Over the past twenty years, the network has come to dominate the art world, affecting not just interaction among art professionals but the very makeup of the art object itself. The hierarchical and restrictive structure of the museum has been replaced by temporary projects scattered across the globe, staffed by free agents hired on short-term contracts, viewed by spectators defined by their predisposition to participate and make connections. In this book, Lane Relyea tries to make sense of these changes, describing a general organizational shift in the art world that affects not only material infrastructures but also conceptual categories and the construction of meaning.

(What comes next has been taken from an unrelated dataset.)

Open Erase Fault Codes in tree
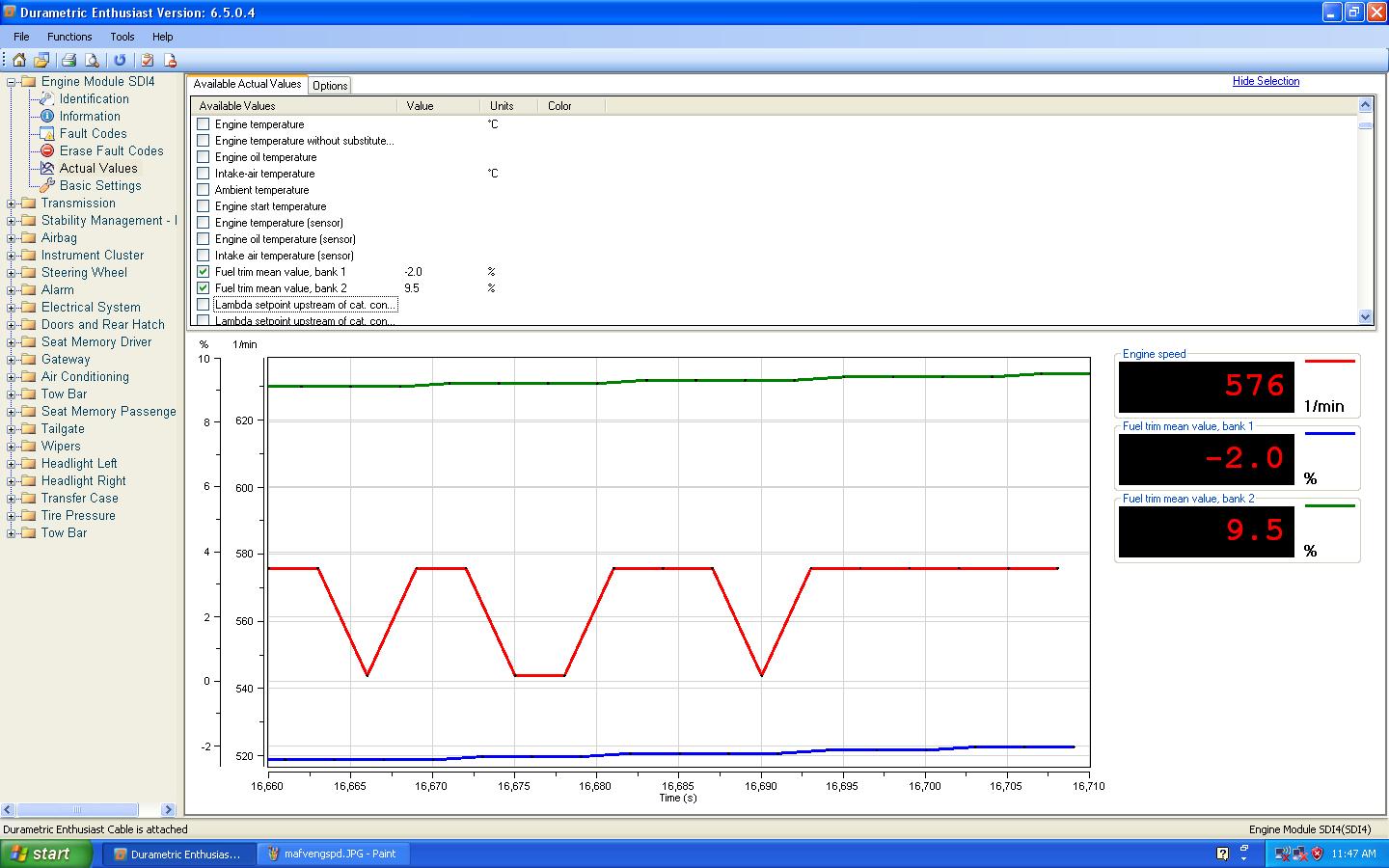This screenshot has height=868, width=1389. [x=111, y=150]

Examining art practice, exhibition strategies, art criticism, and graduate education, Relyea aligns the transformation of the art world with the advent of globalization and the neoliberal economy. He analyzes the new networked, participatory art world -- hailed by some as inherently democratic -- in terms of the pressures of part-time temp work in a service economy, the calculated stockpiling of business contacts, and the anxious duty of being a "team player" at work. Relyea calls attention to certain networked forms of art -- including relational aesthetics, multiple or fictive artist identities, and bricolaged objects -- that can be seen to oppose the values of neoliberalism rather than romanticizing and idealizing them. Relyea offers a powerful answer to the claim that the interlocking functions of the network -- each act of communicating, of connecting, or practice -- are without political content.
About the Author
Lane Relyea is Associate Professor and Chair of Art Theory and Practice at Northwestern University and the Editor-in-Chief of Art Journal. His essays and reviews have appeared in such journals as Artforum, Parkett, Frieze, Art in America, and Flash Art.